**RECORDS SHOWN**
◆ ◆ ◆ ◆ ◆ ◆ ◆

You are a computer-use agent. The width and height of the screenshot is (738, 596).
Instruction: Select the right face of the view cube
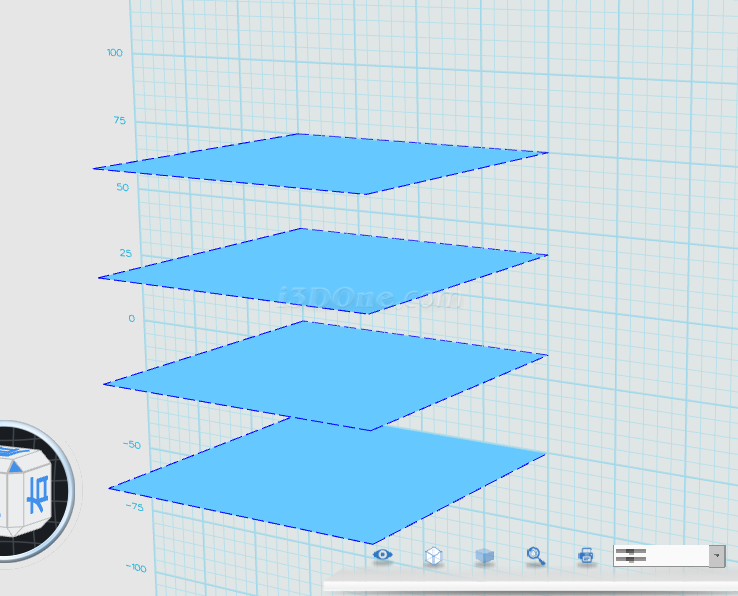pos(38,494)
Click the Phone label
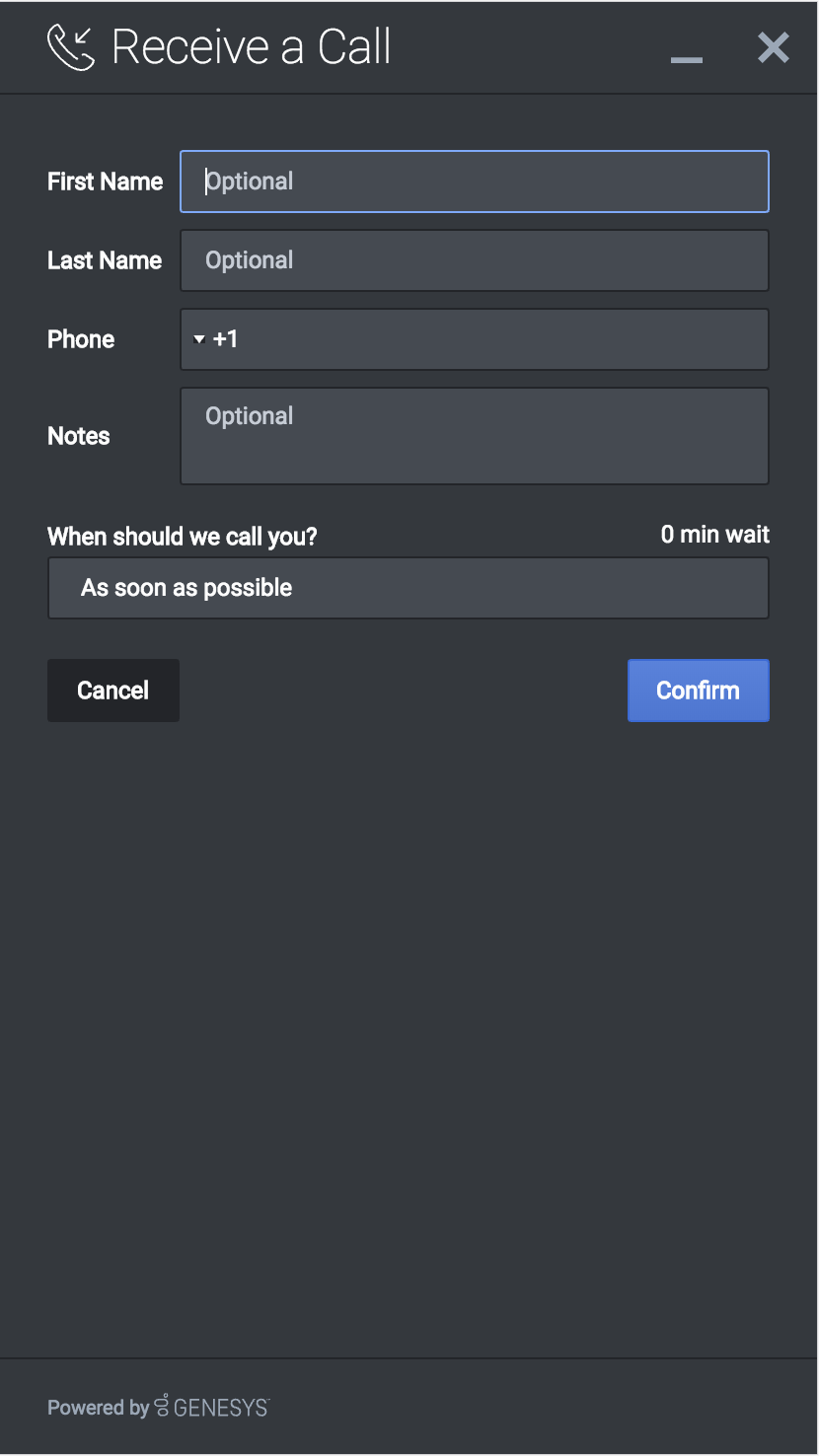 [x=81, y=339]
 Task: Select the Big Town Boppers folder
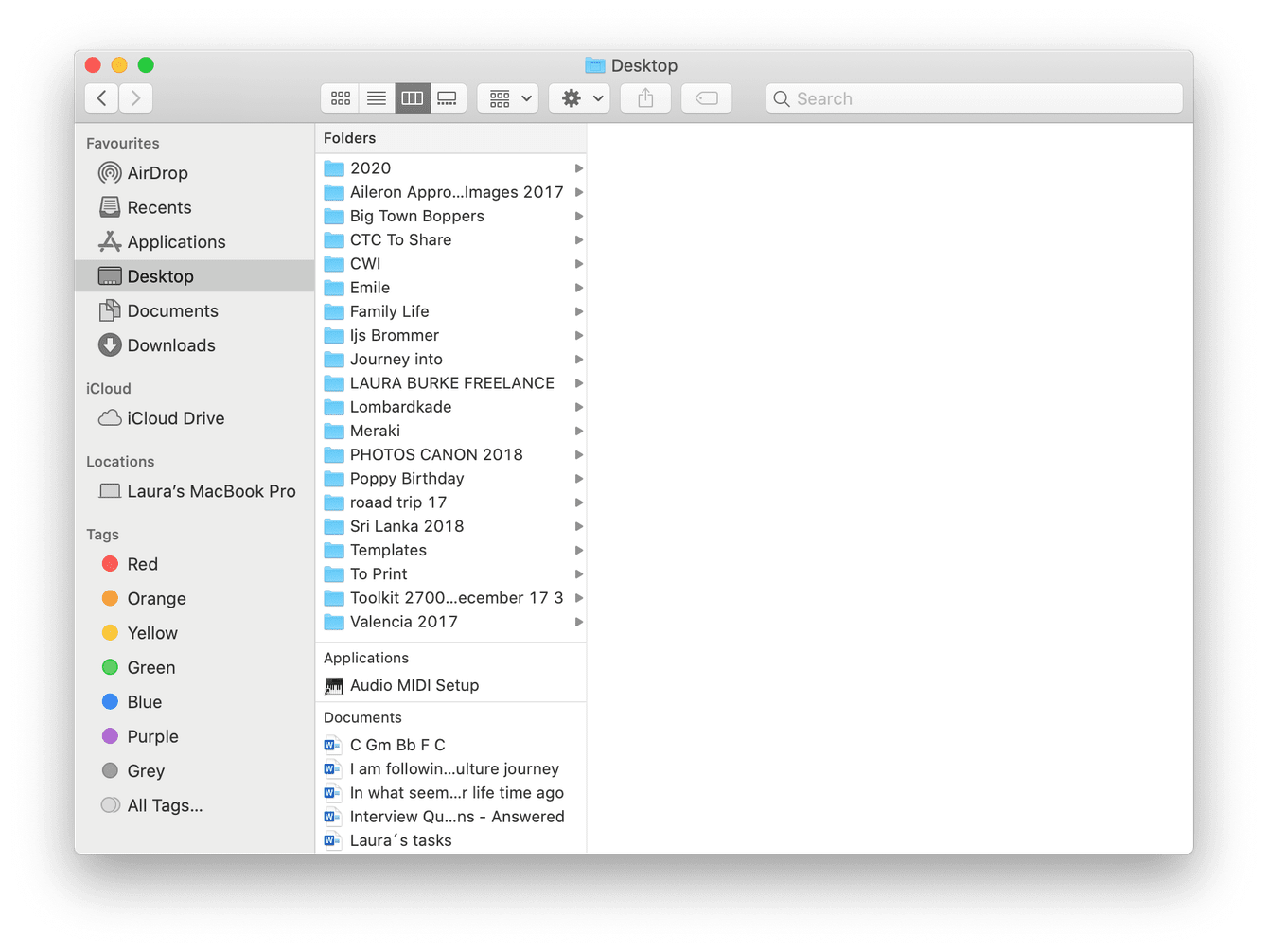tap(416, 216)
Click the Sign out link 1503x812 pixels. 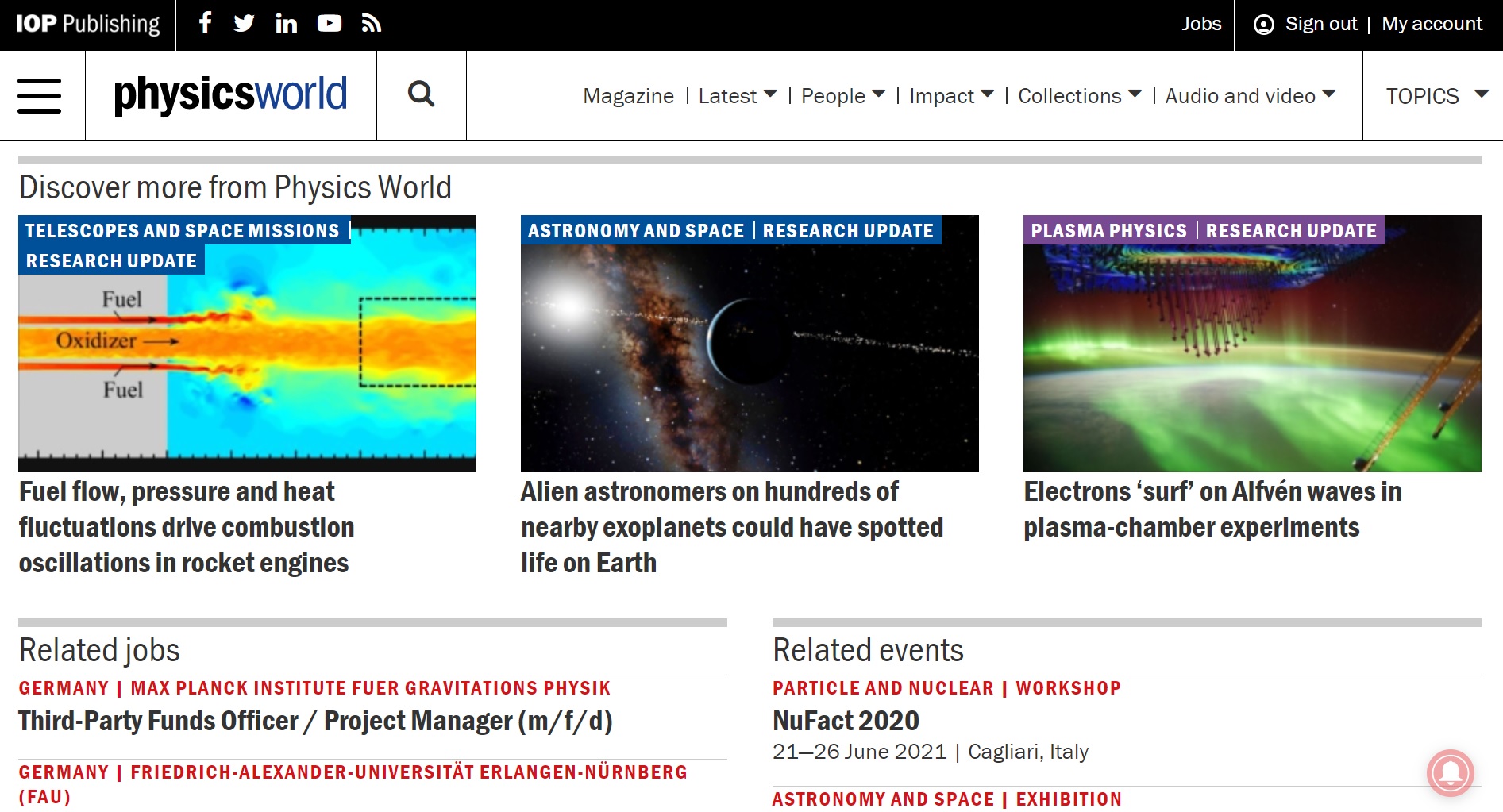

◆ ◆ ◆ ◆ ◆ ◆ ◆

**TASK INSTRUCTIONS**
Copy the records above exactly, leaving out every picture.

**EXPECTED ANSWER**
You are a computer-use agent. The width and height of the screenshot is (738, 596).
Instruction: Select the right face of the view cube
pos(38,494)
Click the Phone label
 [x=81, y=339]
 Task: Select the Big Town Boppers folder
tap(416, 216)
Click the Sign out link 1503x812 pixels. 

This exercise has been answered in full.